Sir John Vincent William Barry QC (13 June 1903 - 8 November 1969) was an Australian justice of the Supreme Court of Victoria, and an expert in criminology.

==Early life==
Born the eldest child of William Edward Barry and Sarah Lena Jeanette, née Keene in Albury, New South Wales, Barry was educated at St Patrick's College, a small convent school in Goulburn. In 1921, he finished his tertiary education at the University of Melbourne. After being articled to the legal firm, Luke Murphy and Company, in 1921, Barry qualified as a lawyer in 1923, as a result of graduation from the articled clerks' course.

==Legal career==
On 3 May 1926, Barry was admitted to the Victorian Bar, and began his practice as a barrister. During his time as a barrister, he was known for a jury practice and later, an appellate and High Court practice. After watching a murder trial, in which the accused was convicted and hanged, Barry became opposed to the use of the death penalty. In Mosman, Sydney, on 16 August 1930, Barry married Ethel May Pryor. A foundation vice-president of the Australian Council for Civil Liberties from 1935, Barry became the foundation secretary of the Medico-Legal Society of Victoria.
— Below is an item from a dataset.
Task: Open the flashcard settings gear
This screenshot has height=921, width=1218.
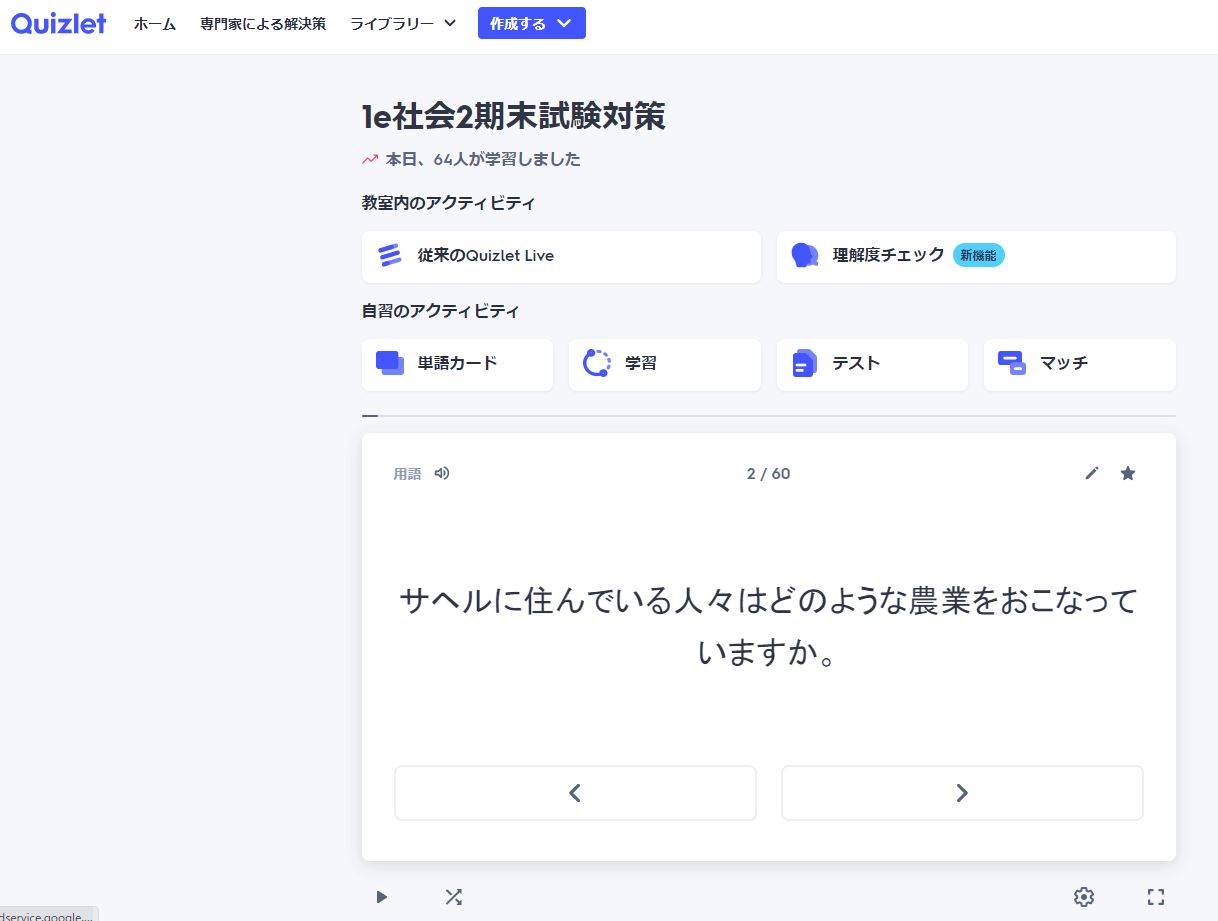Action: click(1083, 897)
In 1939, Barry joined the Australian Labor Party and ran, unsuccessfully, for the federal seat of Balaclava in the electoral year of 1943. However, he later became a member of the Victorian central executive in 1945–47, as well as becoming a member of the Overseas Telecommunications Commission in 1946–47. He was also elected chairman of the ethics committee of the Australian Journalists' Association, after becoming a member in 1943. Appointed as a King's Counsel in 1942, Barry assisted Sir Charles Lowe in the inquiry into the Darwin air raids. Representing the politician, Eddie Ward in a royal commission into the Brisbane Line, Barry was appointed commissioner to investigate the suspension of government in Papua New Guinea.

==Judicial career==
Although failing to be appointed to the High Court despite Arthur Calwell's endorsement in the cabinet, Barry was appointed to the Supreme Court of Victoria on 14 January 1947. Barry became a foundation chairman in the Department of Criminology at the University of Melbourne from 1951, and a member of the Victorian Parole Board from 1957, and was knighted in the 1961 New Year Honours. In 1966, Barry graduated from the University of Melbourne with a Bachelor of Law, after serving nearly 20 years in the Supreme Court. From 1966, until his death in 1969, Barry was the senior Puisne Judge of the Supreme Court. He died of cancer on 8 November 1969 at Armadale, Melbourne and was cremated.

==Writing==
A prolific writer, Barry wrote many books and articles, most of which concern criminology. One of his well-known biographies, Alexander Maconochie of Norfolk Island, which he wrote in 1958 about penal reformer Alexander Maconochie, was described as "a fascinating tale ... Justice Barry has permeated it with warmth and understanding." Authoring the biography on John Price, The Life and Death of John Price: A Study in the Exercise of Naked Power, Barry was also a contributor to the Australian Law Journal as well as the Australian Dictionary of Biography. A collection of letters he has written prior to his death were published posthumously as The Courts and Criminal Punishments.